Nothing to comment on this side. We trust in constant development of the British model of FDIs, so organisational details are quite all right to us.


What criteria does BII use to determine investment decisions and how are financial returns balanced with achieving impact?


As said before, we conclude a low level of efficiency of the present FDIs. They hardly prevent the acceleration of the illegal immigration from Africa to the UK.


How do external events influence the investment decisions of BII (e.g., in response to the crises in Afghanistan and Ukraine, the depreciation of Sterling etc.)?


In 2022 the Extreme Poverty Committee accepted our proof on the efficiency in fight against extreme poverty in Africa. We carry out a very high social innovation and scientific impact projects with budgets lower than £850 in Africa. The point is to identify local community influencers to activate local resources in an efficient way. Thanks to this strategy we built - for instance - a trusted network of local researchers and activists in Ajegunle slum in Lagos, Nigeria. Only such an asset let us limit the project budget to the very minimum, in front of cuts of spendings or anything else.


What due diligence does BII undertake prior to making investment decisions and how does this compare with best practice?


We believe all the investment process goes the investment-banking-like way and we have nothing against. The point is the increase the scope of investments to start efficient way of dealing with illegal immigration remotely. Simple establishing of the local accelerators for self-employment and entrepreneurship in African universities can boost efficiency of investments for the British taxpayer. Activation of the local resources doesn’t require much, at all.


What current investments does BII hold?


We can say what current investments BII doesn’t hold. We see a huge market niche in AI inclusion like MimiKazi project not only for self-employment but also fair finance. British banking market has already been oversaturated (acquiring new customers and clients is limited). On the other hand, there’s no reliable credit scoring system letting British banks provide fair finance services in those Commonwealth countries in Africa where people miss a simple postcode and home address system. The same with EdTech in front of the ageing population in the UK and number of graduates of African universities. Lack of British co-working hubs in Africa implies the lack of opportunities relating to the remote covering teachers’ service in English classes for the basic instance. There are startups like “StorkSchool” that build the educational SDG4 bridge with Africa, because there is an enormous number of well-educated teachers over there. They can’t find employment locally (even 700 people can run for one school teacher position). But they can work remotely in the UK when really needed, to improve inclusion and equality rates.


How effectively does BII manage funds following its initial investment?

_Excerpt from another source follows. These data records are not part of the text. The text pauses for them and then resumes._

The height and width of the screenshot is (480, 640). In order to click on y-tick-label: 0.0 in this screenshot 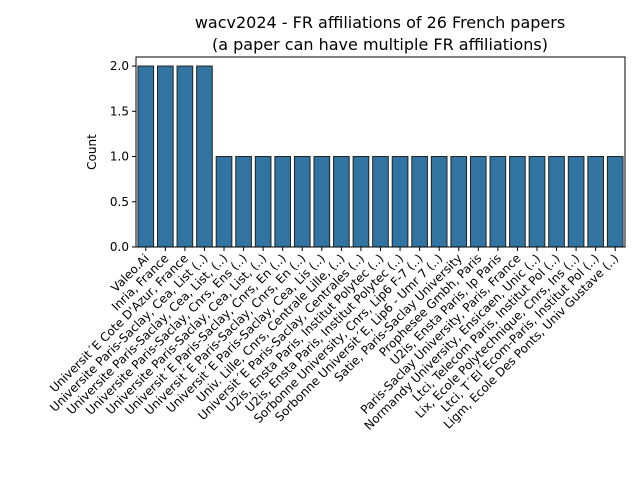, I will do `click(120, 247)`.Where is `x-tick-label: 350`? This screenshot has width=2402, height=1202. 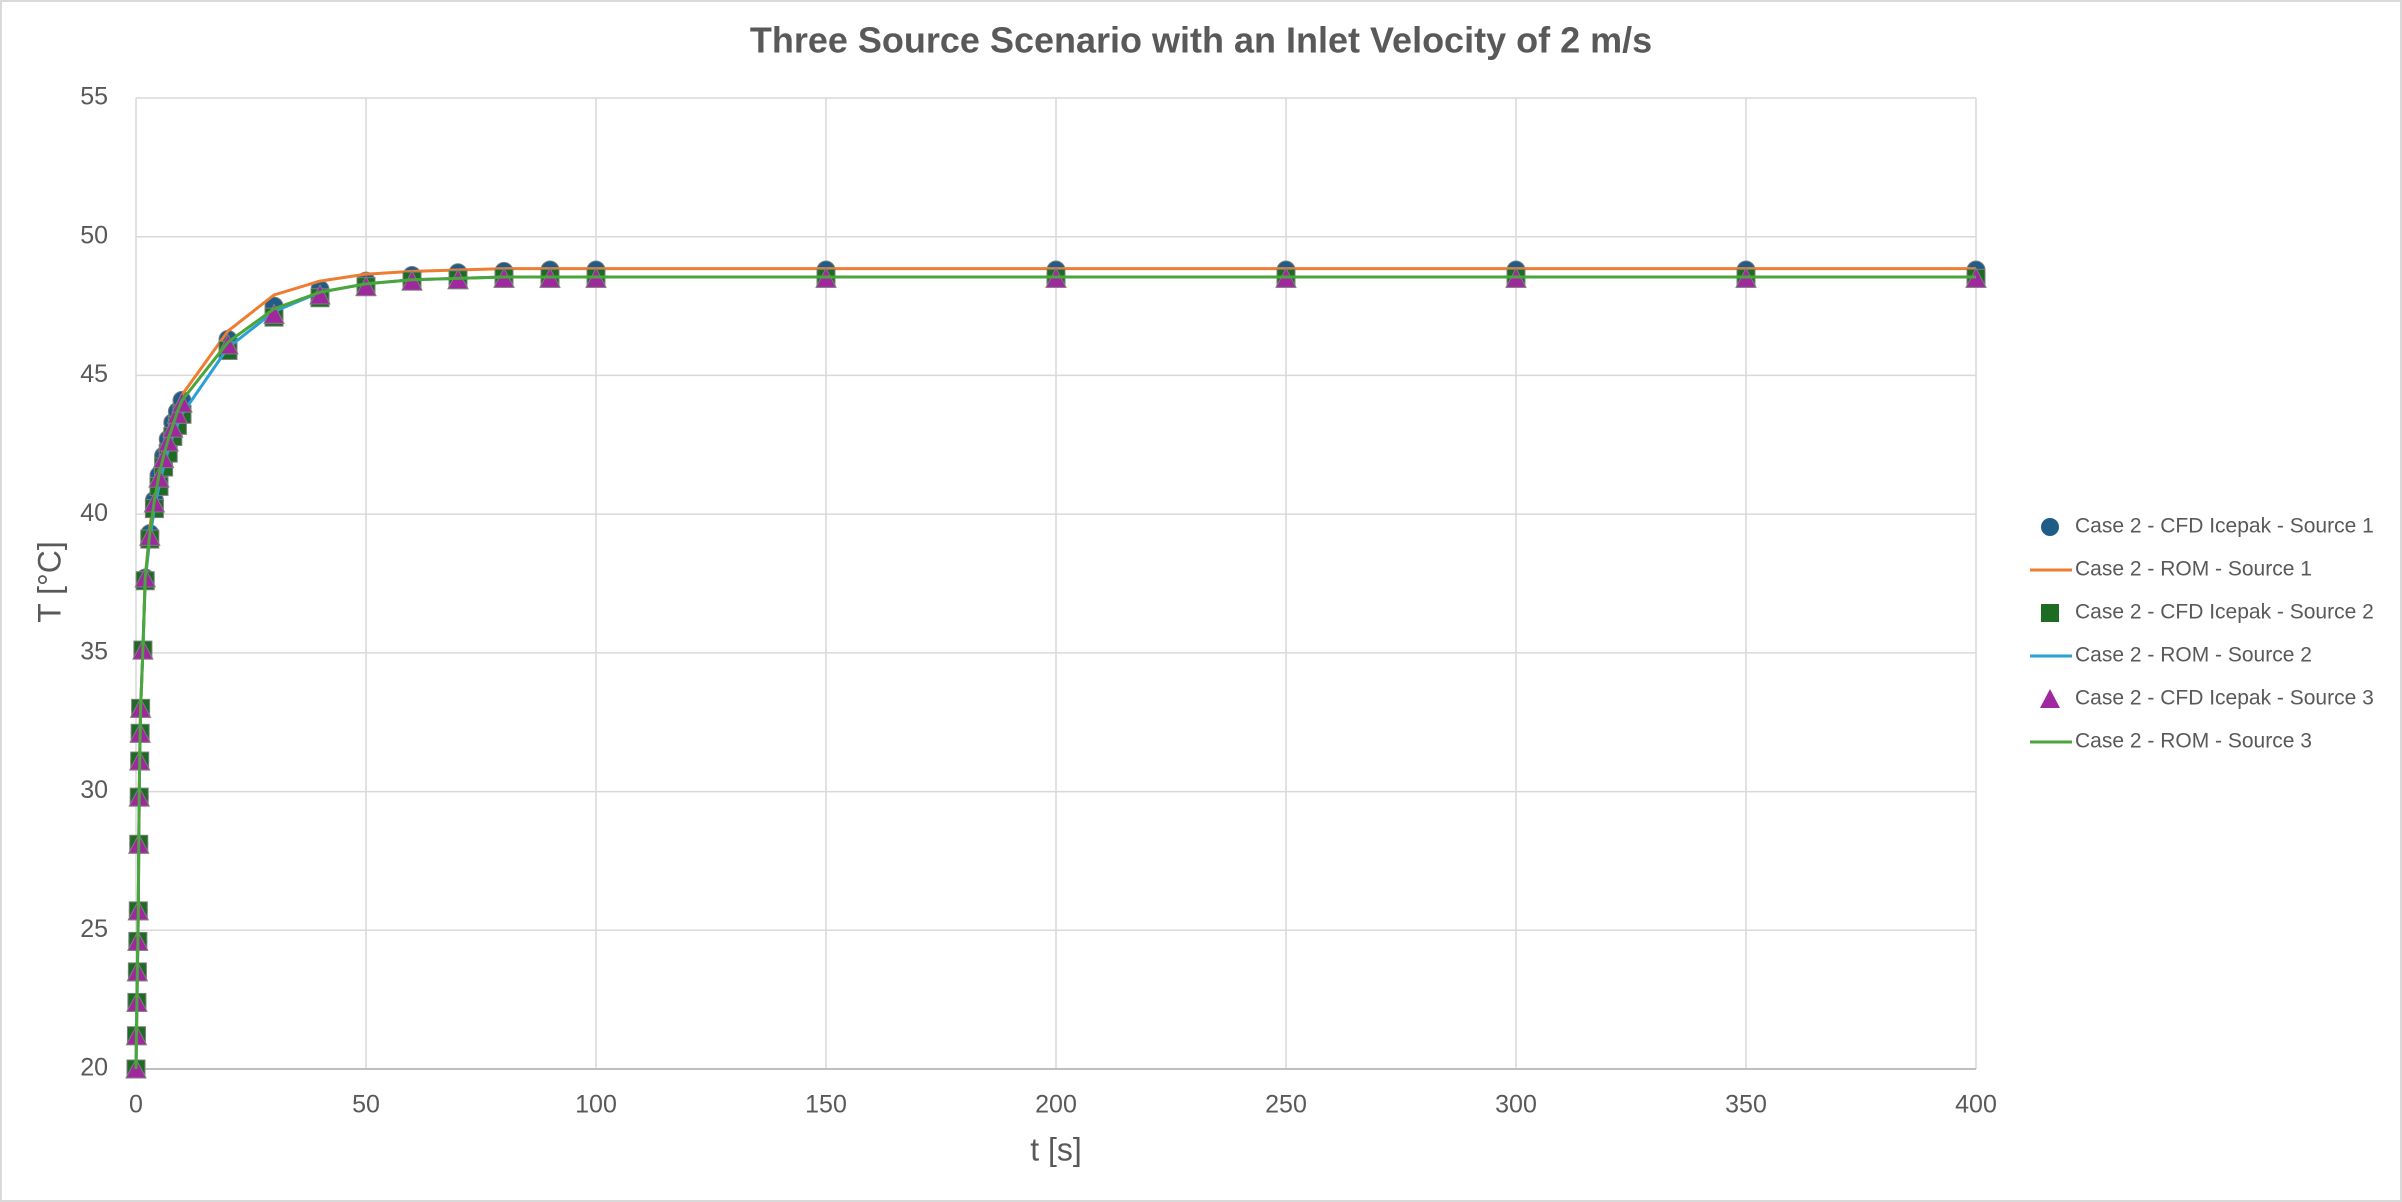 x-tick-label: 350 is located at coordinates (1746, 1105). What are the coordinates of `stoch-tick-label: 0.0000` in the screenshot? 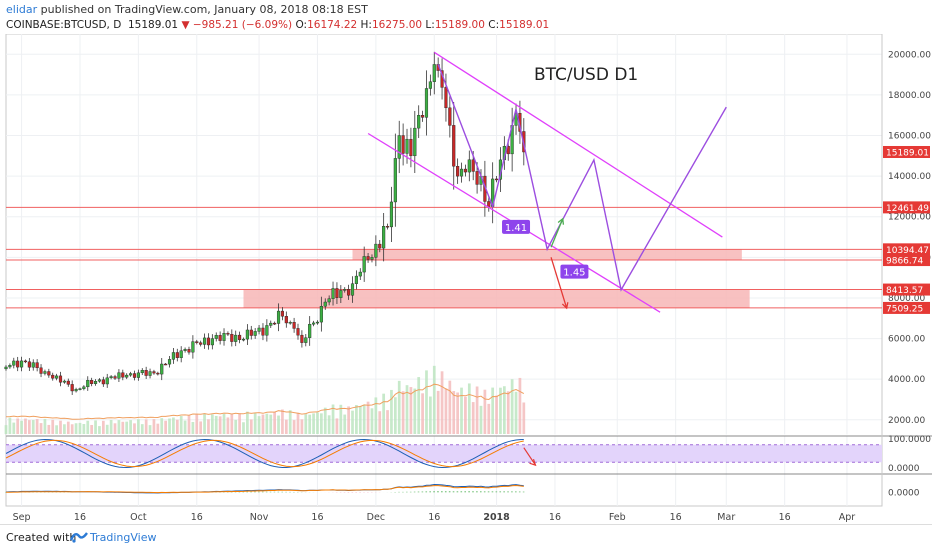 It's located at (904, 469).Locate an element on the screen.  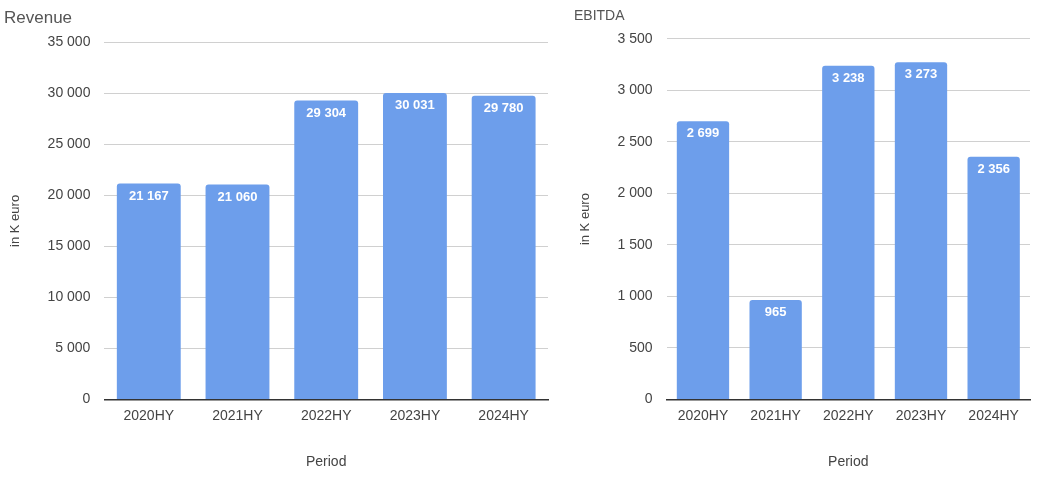
y-tick-label: 2 000 is located at coordinates (635, 192).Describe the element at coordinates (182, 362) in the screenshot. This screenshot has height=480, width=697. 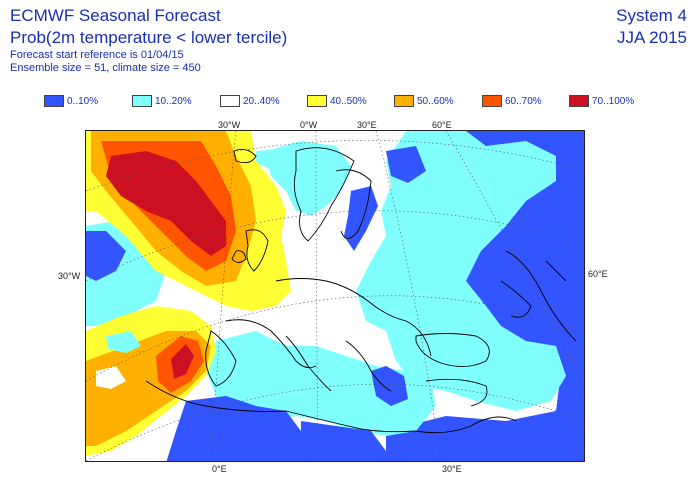
I see `region-70-100-sw` at that location.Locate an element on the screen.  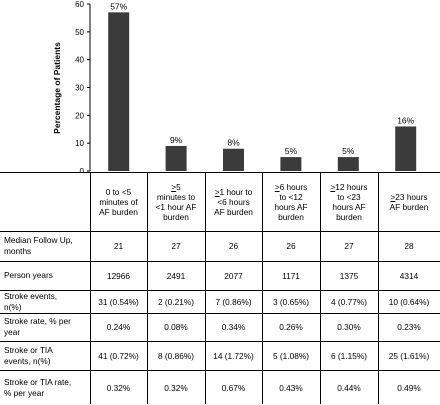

BII informs about this: “in 2018, we invested $180 million into Liquid Telecom, the largest provider of internet fibre cable and cloud storage in Africa, to accelerate Liquids expansion along its Cape-to-Cairo. Weve since invested a further $40 million. The impact case for investment, and the scale of need, was clear. World Bank estimates that growth in people connected to internet leads to GDP growth.” [Source: https://www.bii.co.uk/en/news-insight/insight/articles/cdc-explains-what-size-of-investment-should-a-development-finance-institution-focus-on/ ] While for instance GB NEWS informs about: “Channel crossings: Over a THOUSAND illegal migrants attempting to reach Britain today” [ https://www.gbnews.uk/news/channel-crossings-over-a-thousand-illegal-migrants-attempting-to-reach-britain-today/430493 ]. So, we think there must be more SDGs in British FDIs.


How does BII evaluate the impact of its investments?


It must be updated ASAP, with social innovations and SDGs approach. Illegal immigration to the UK can be easily prevented in Africa.



Social innovation projects like Floor4Africa.COM show that BII as well as British international investments can balance British taxpayer interest in the ROI and impact prism. Changing living and learning conditions in Africa can easily prevent further growth of illegal immigration to the UK.